Rorty, Richard. “Postmodernist Bourgeois Liberalism.” The Journal of Philosophy 80.10 (1983): 583. Web.

Volf, Miroslav. “Did 9/11 Make Us Morally ‘Better’?” The Huffington Post., 07 Sept. 2011. Web. 20 Apr. 2017.

Societal Complacency Regarding The Disabled

     According to a recent report, “Disabled people are being ‘left behind in society’ and have ‘very poor’ life chances” (BBC). This report covered six key aspects: “education, work, standard of living, health and care, justice and detention, and participation and identity.” (BBC). In all of these aspects disabled people have faced an increase in disadvantage. It is very difficult for people to take care of the disabled and this burden often falls on the family of the disabled. These costs can be enormous and unduly burdening to those who of no fault of their own are disabled or have a disabled child or family member that they have to take care of.

     The reason for this increase in disadvantage is due to the way we currently view the disabled. In our market society, we tend to value people on their perceived worth within the market. One might argue that this is not the case and we do not assign worth based upon labor value within the market but in a market society it is difficult to disentangle perceived societal worth from labor value. “The market is hardly ever avoidable in a market society” states Cohen, and this fact leads to the often unfortunate conditions the disabled find themselves in. Because the labor of the disabled is not as valuable the disabled are seen as less valuable and worth less.

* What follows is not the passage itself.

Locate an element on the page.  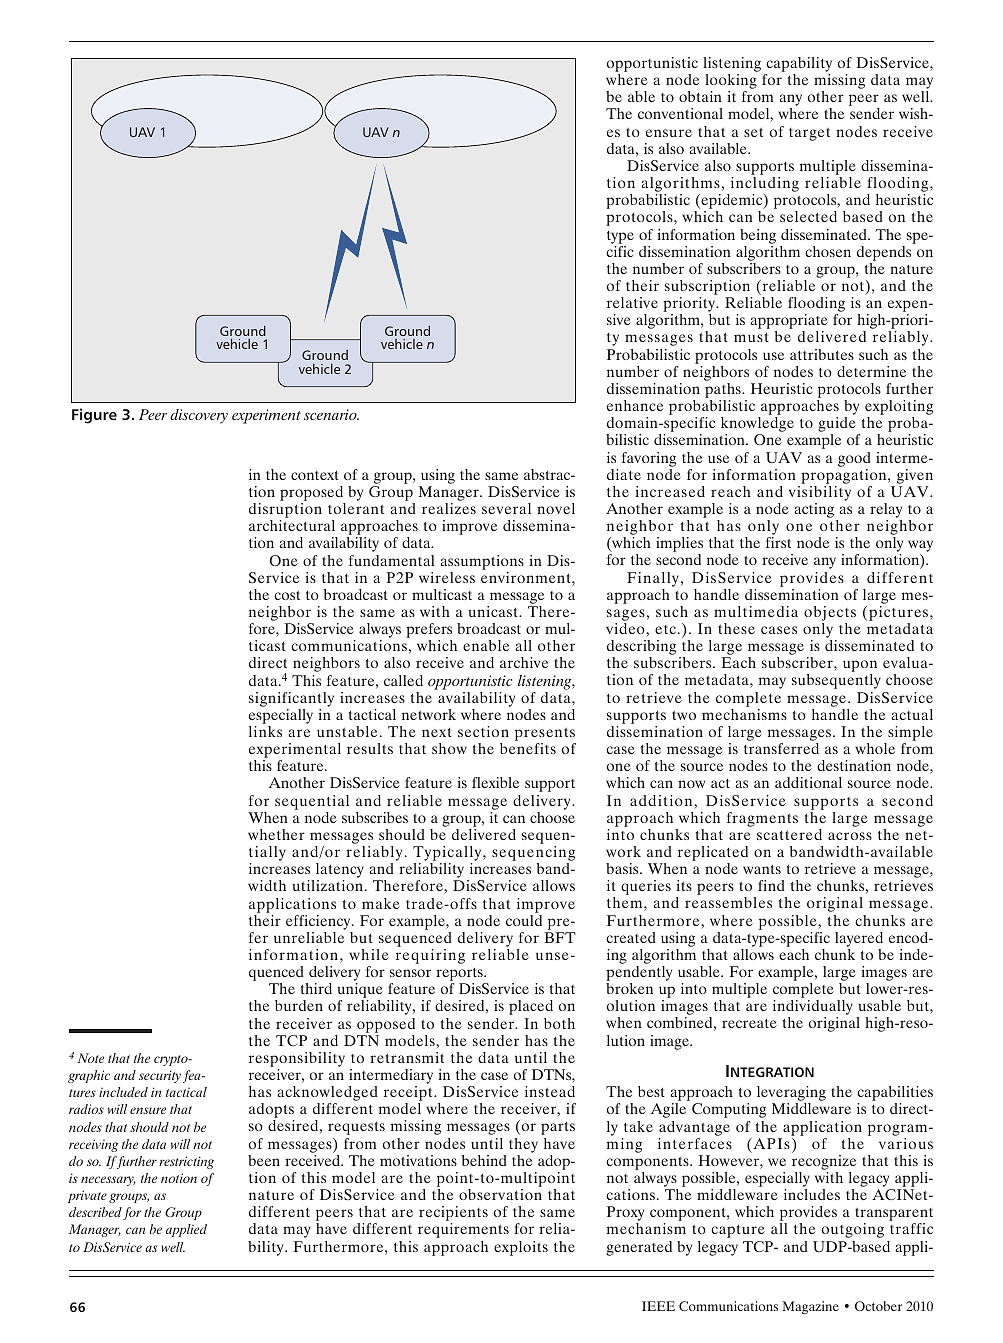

     According to this report, the disabled young have the lowest median earnings of any demographic group, they are less likely to own their own home, and families with a disabled member are more likely to live in relative poverty. In response to this report, a government spokesperson said that the government was committed to “ensuring equality of opportunity for disabled people”. This is another way of saying they will continue to promote bourgeois equality of opportunity, the prevailing liberal egalitarian principle. However, trying to promote this equality of opportunity within a market society lends itself to a systematic complacency due to the insurmountability of the task. A disabled person can never truly have equality of opportunity within a market society because they will never achieve the wage labor value of a fully-abled person. Because of this a societal complacency exists where the public can never truly achieve its goal; so then why expend too much effort when more realistic goals are at hand? This complacency is clearly to the detriment of the disabled.

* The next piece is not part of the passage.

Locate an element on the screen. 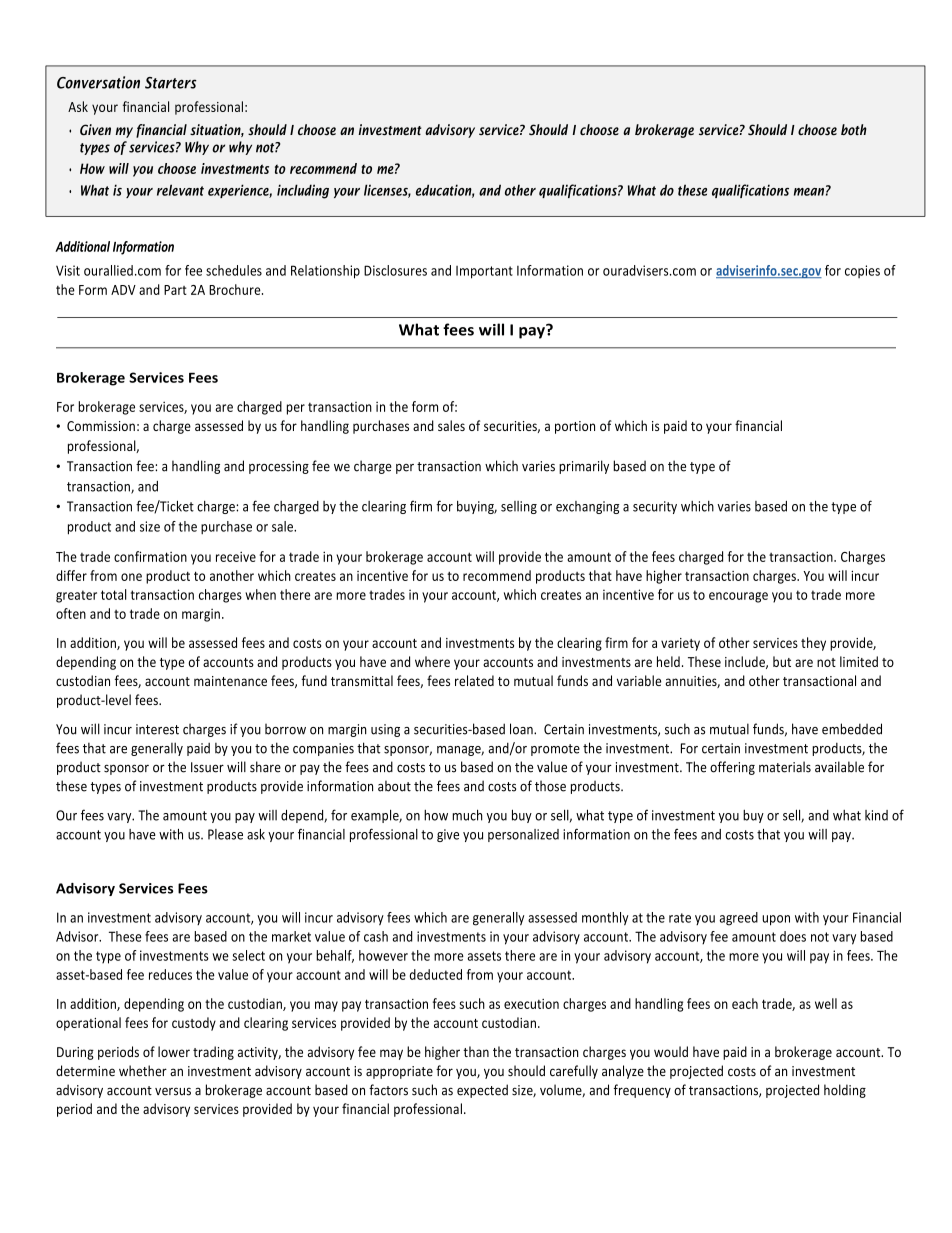  than is located at coordinates (476, 1051).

     The solution is to reframe how we define our egalitarian principle. Cohen offers a socialist equality of opportunity where “differences of outcome reflect nothing but differences of taste and choice”. If this egalitarian principle were used in a non-market society the underlying motivation for helping disabled people would shift from trying to make the worth of the disabled (which is based on labor-value) equal to the fully-abled to making the quality of the lives of the disabled within the community “reflect nothing but differences of taste and choice” (Cohen). This would mean that the disabled would be part of communal networks engaged in planned mutual giving where the disabled are not simply viewed as less because their labor is worth less.

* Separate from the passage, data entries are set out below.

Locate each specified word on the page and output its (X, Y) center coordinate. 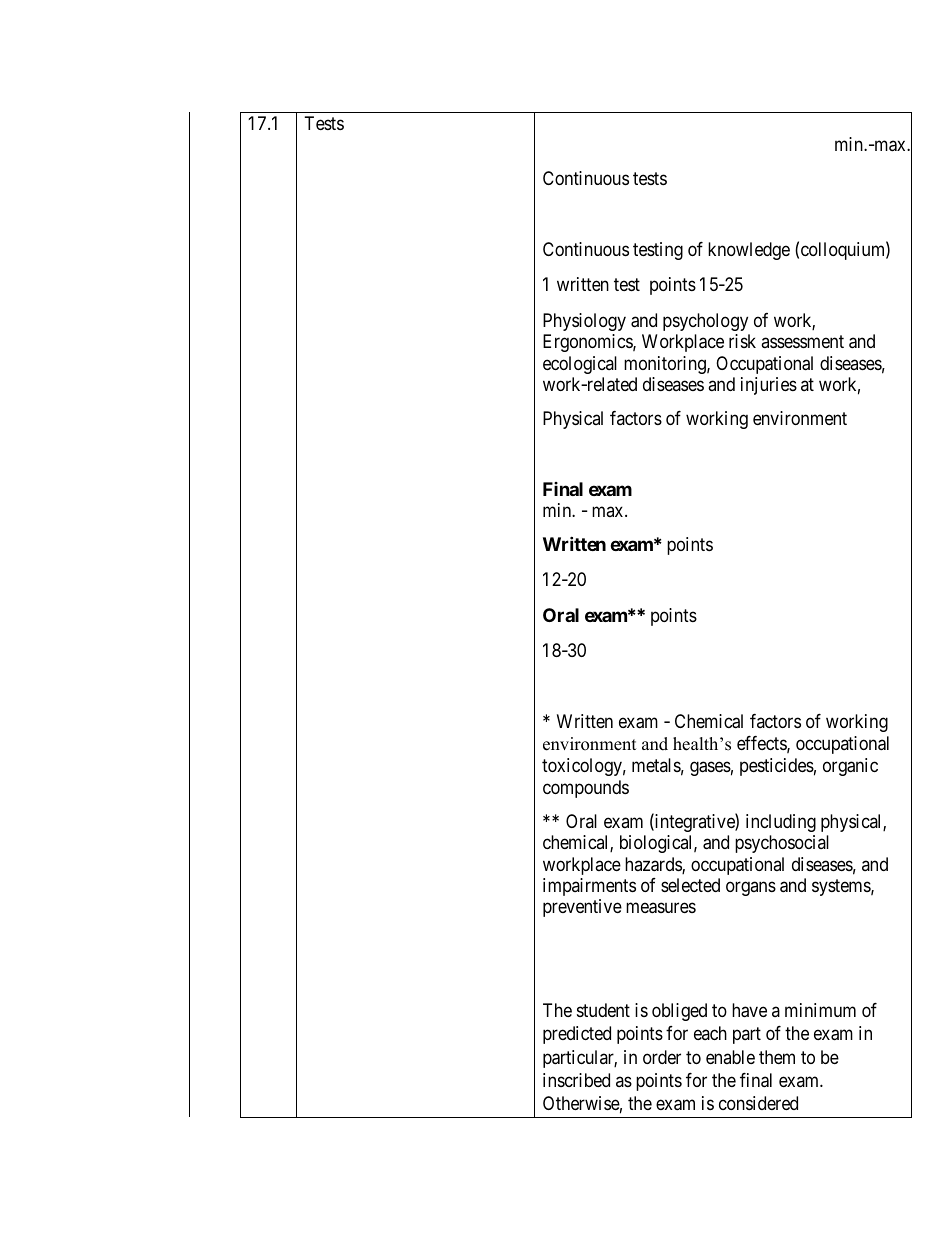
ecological (580, 365)
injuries (769, 386)
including (781, 823)
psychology (705, 322)
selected (690, 885)
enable (730, 1057)
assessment (802, 342)
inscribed (576, 1080)
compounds (586, 789)
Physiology (584, 322)
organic (850, 767)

     In a society based on Cohen’s socialist equality of opportunity and anti-market communal reciprocity the socially constructed inferior worth of the disabled is exposed and subsequently swept away. There is no reason a disabled person’s value should be less but in our current liberal society that emphasizes equality of opportunity we view the disabled as being worth less. This makes it impossible to make them equal to the fully-abled which encourages laxness and complacency in aiding and improving the lives of the disabled.


Cohen, G. A. Why Not Socialism? Princeton, NJ: Princeton UP, 2009. Print.

“Disabled People ‘left behind in Society’, Report Finds.” BBC News. BBC, 03 Apr. 2017. Web. 03 Apr. 2017.